Under the hood, Saloon uses a "Sender" to send a fully built pending request to the web. Saloon uses the GuzzleSender as its default sender as Guzzle provides lots of functionality out of the box and is well-tested and used among the PHP community.

Example Sender

Click here to see the GuzzleSender code as an example of a sender.

Creating your own sender

While Saloon's default sender is the GuzzleSender, Saloon is completely sender agnostic and different senders/HTTP clients can be built to be used by it. If you would like to build a sender for a different HTTP client or customise the Guzzle sender read through the documentation below.

Sender Contract

Saloon has a Sender interface which defines the structure that a sender must have. You must implement this contract for Saloon to accept the sender that you are creating. The contract contains just one method: sendRequest. This method will receive an instance of PendingRequest which is the object that contains everything ready to be sent. At this point, plugins and request middleware has been run and the request is ready to be sent.

The sendRequest method must either return a Saloon\Contracts\Response or an instance of GuzzleHttp\Promise\PromiseInterface. These response types will change depending if the request was sent asynchronously or not.

<?php

declare(strict_types=1);

namespace Saloon\Contracts;

use GuzzleHttp\Promise\PromiseInterface;

interface Sender
{
    /**
     * Send the request.
     *
     * @param PendingRequest $pendingRequest
     * @param bool $asynchronous
     * @return Response|PromiseInterface
     */
    public function sendRequest(PendingRequest $pendingRequest, bool $asynchronous = false): Response|PromiseInterface;
}

HTTP Client Instances

The sender instance is kept alive for the entire connector's lifetime so that the same sender is used to send all requests. This is required because Guzzle's HTTP client cannot be destructed if you are using request concurrency. It's recommended that your HTTP client is created when the sender is constructed and kept as a property on the sender.
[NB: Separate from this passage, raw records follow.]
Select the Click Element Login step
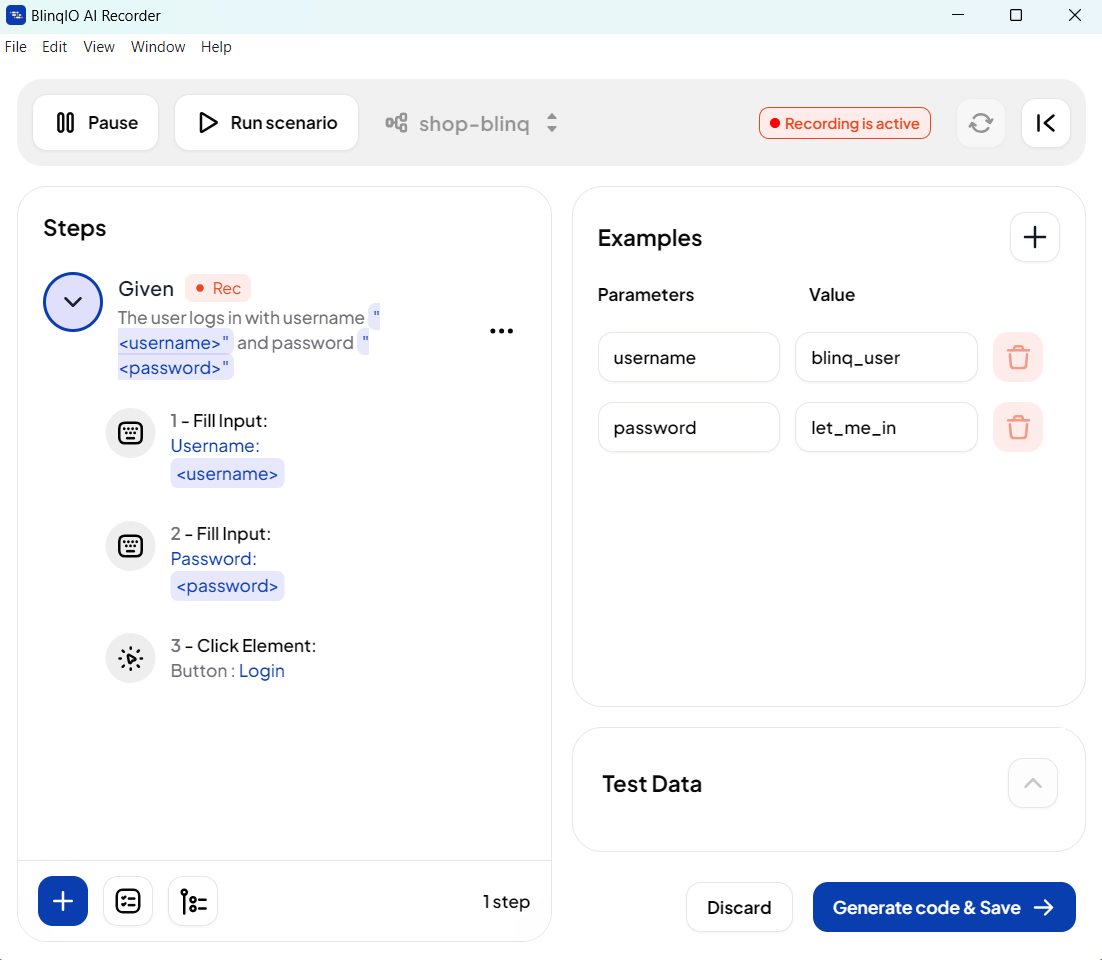(243, 658)
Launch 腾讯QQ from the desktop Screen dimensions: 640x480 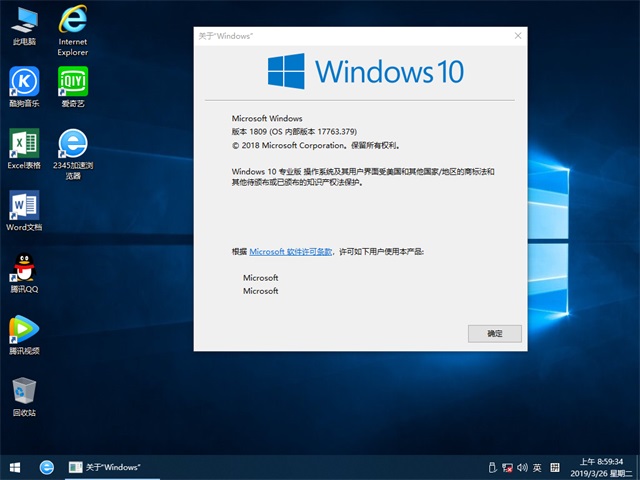tap(23, 268)
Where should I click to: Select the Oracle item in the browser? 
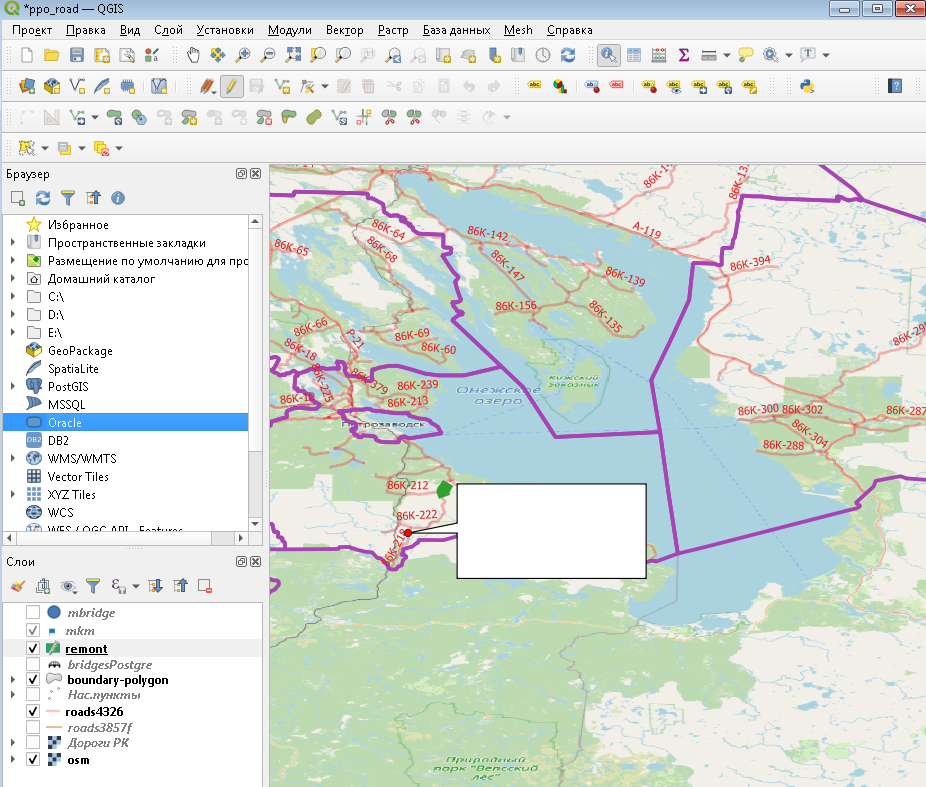click(65, 422)
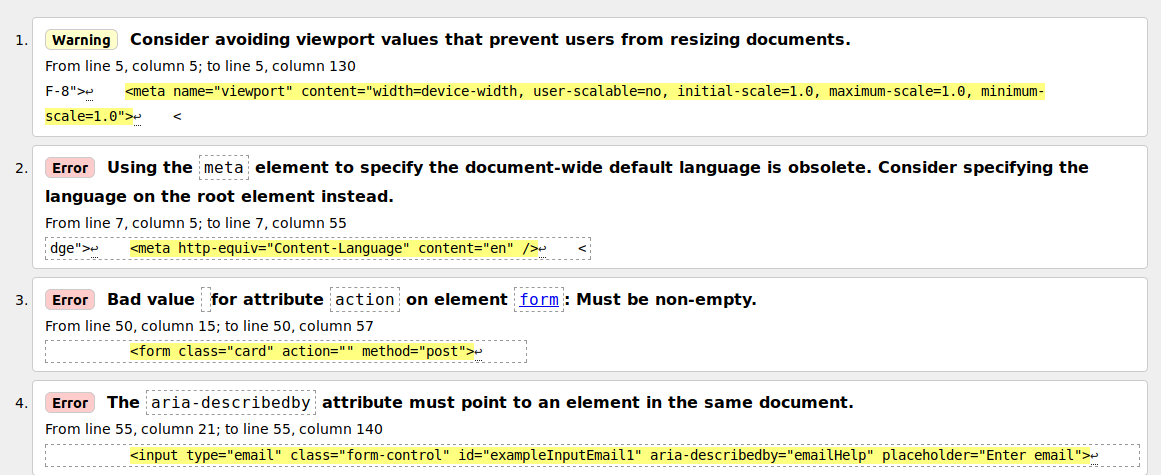Image resolution: width=1161 pixels, height=475 pixels.
Task: Click the empty bad value box
Action: [206, 299]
Headers, Query Parameters and HTTP Config

You will be able to access all the headers, query parameters and HTTP config from the pending request instance you are given. You can use the methods provided on these resources to send the headers, query parameters and config to your HTTP client.

<?php

$pendingRequest->headers();
$pendingRequest->query();
$pendingRequest->config();

Request Body

Saloon's pending request class contains a body() method which can return a different BodyRepository depending on the request body that was used. Saloon provides a __toString() method on the repository to make it easy to send it, however, Saloon does not send a Content-Type, so it will be either up to your sender or the developer to provide this as a header.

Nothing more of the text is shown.